── WORKING DATA

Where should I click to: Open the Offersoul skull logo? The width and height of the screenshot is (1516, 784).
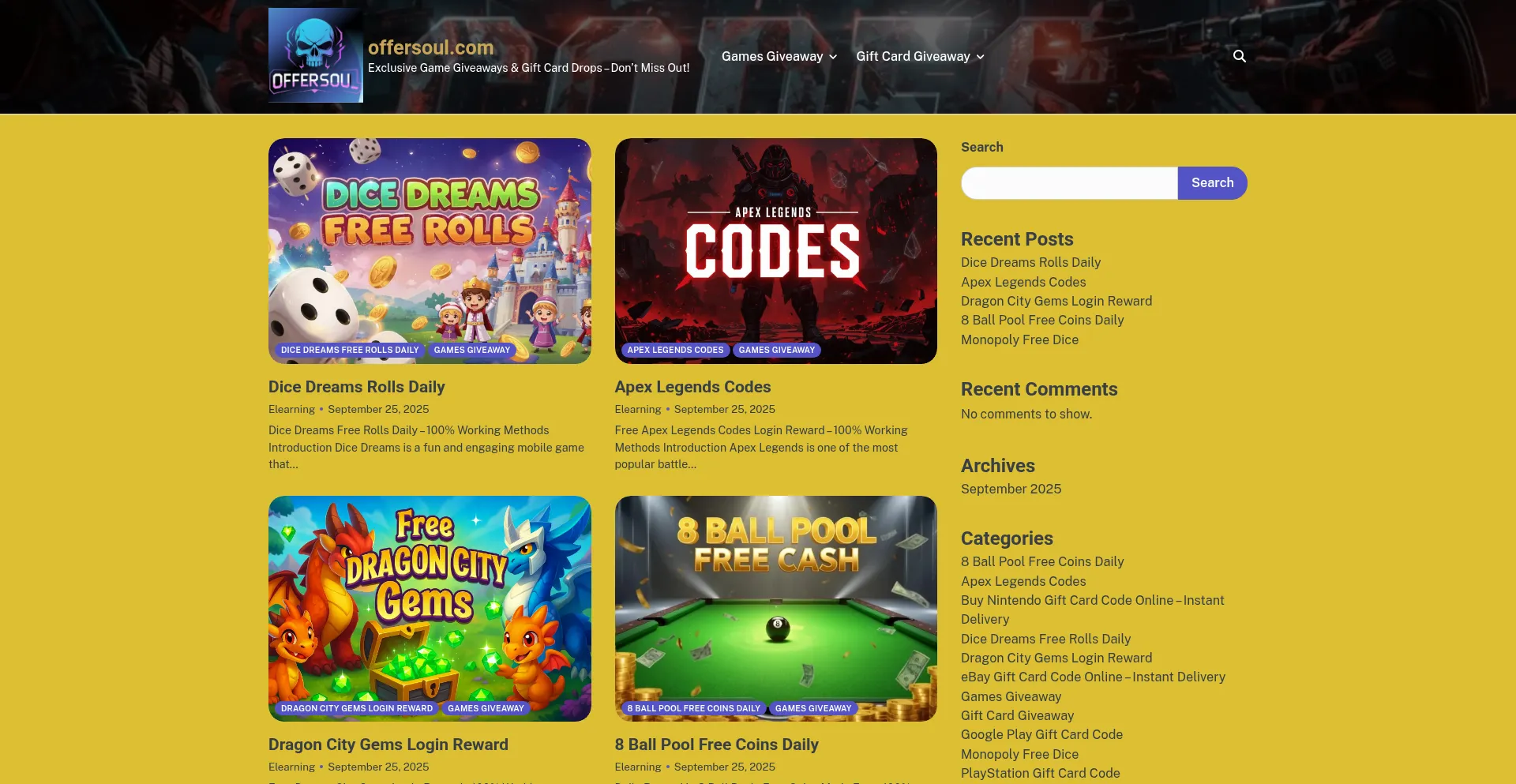pos(316,55)
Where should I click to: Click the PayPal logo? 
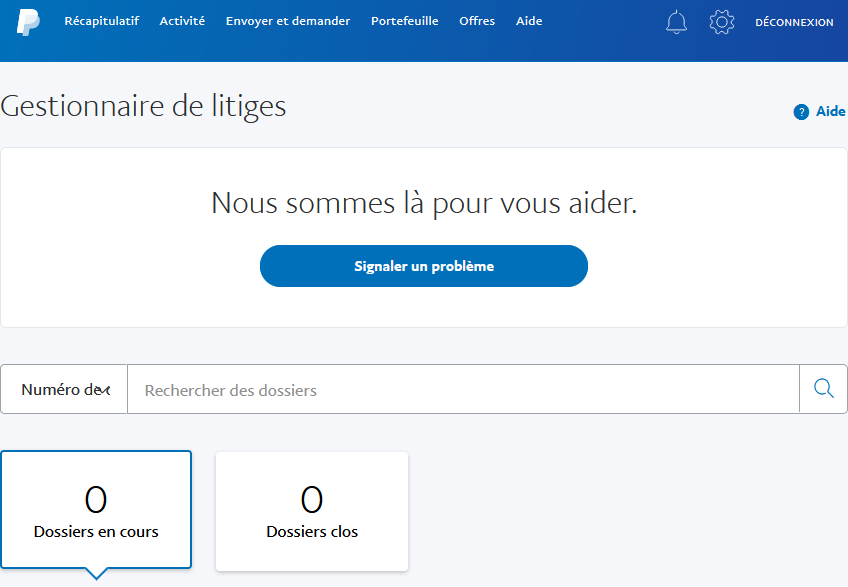pos(30,20)
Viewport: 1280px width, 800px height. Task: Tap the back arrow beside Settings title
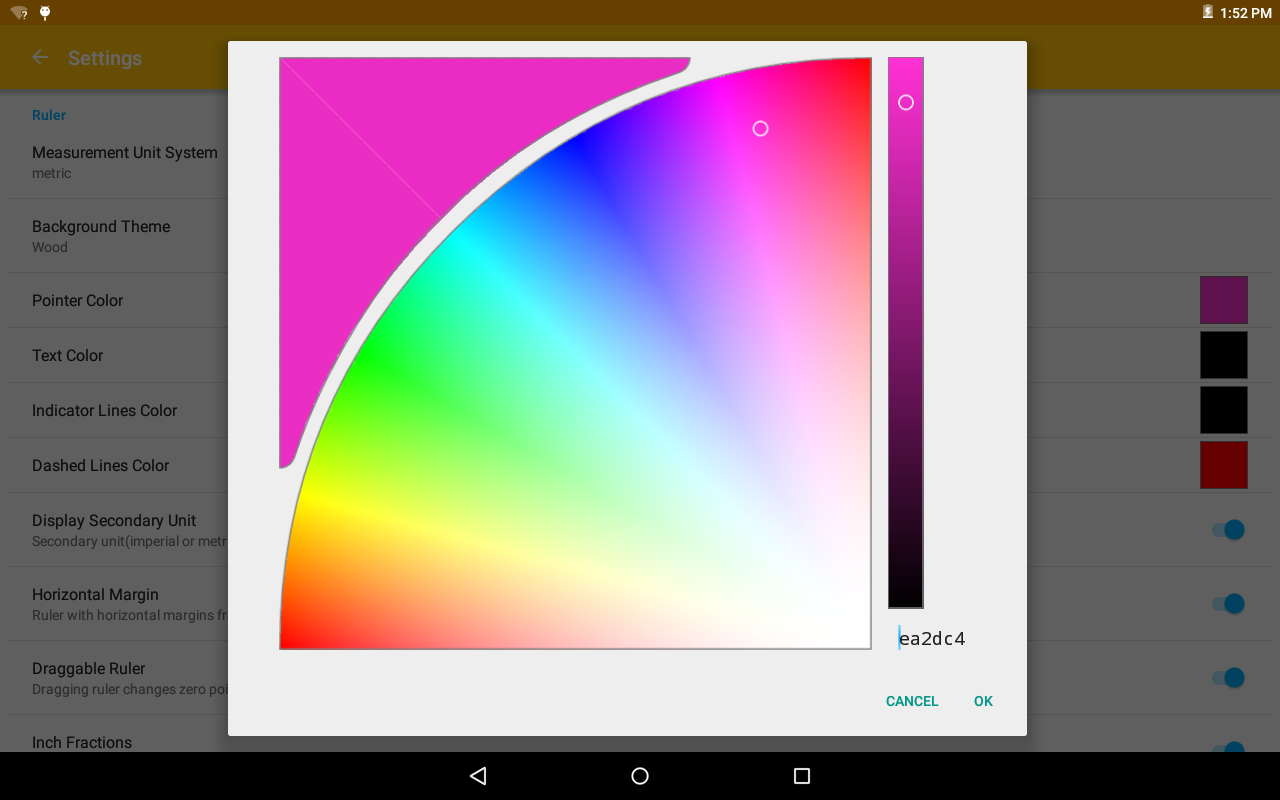[39, 57]
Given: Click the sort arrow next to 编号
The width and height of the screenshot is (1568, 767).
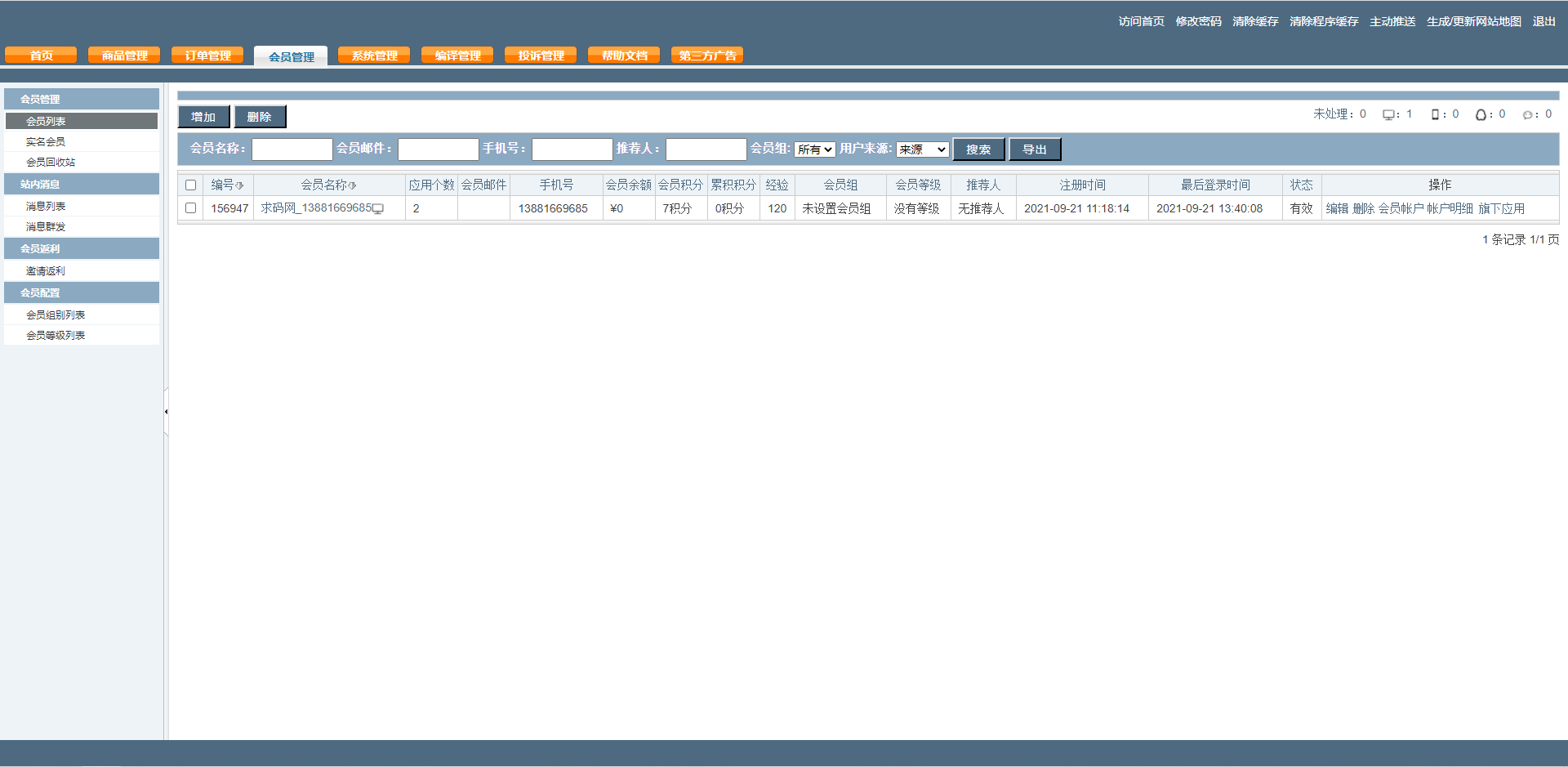Looking at the screenshot, I should [x=239, y=185].
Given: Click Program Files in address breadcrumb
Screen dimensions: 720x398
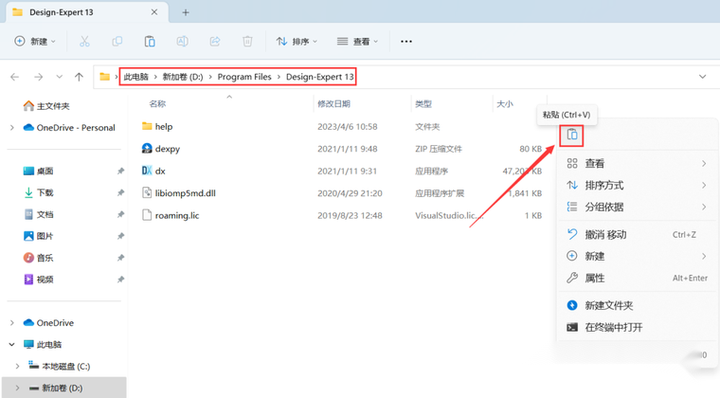Looking at the screenshot, I should [x=244, y=77].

────

▶ ABOUT THIS EXERCISE:
The copy should begin at the line containing "Viewport: 1280px width, 800px" and end at the last line of the data above; please restate those lines word for word without the pictures.

▶ ANSWER TO THE EXERCISE:
Viewport: 1280px width, 800px height. Task: Tap the back arrow beside Settings title
[39, 57]
Given: Click the sort arrow next to 编号
The width and height of the screenshot is (1568, 767).
Looking at the screenshot, I should [x=239, y=185].
Given: Click Program Files in address breadcrumb
Screen dimensions: 720x398
Looking at the screenshot, I should [x=244, y=77].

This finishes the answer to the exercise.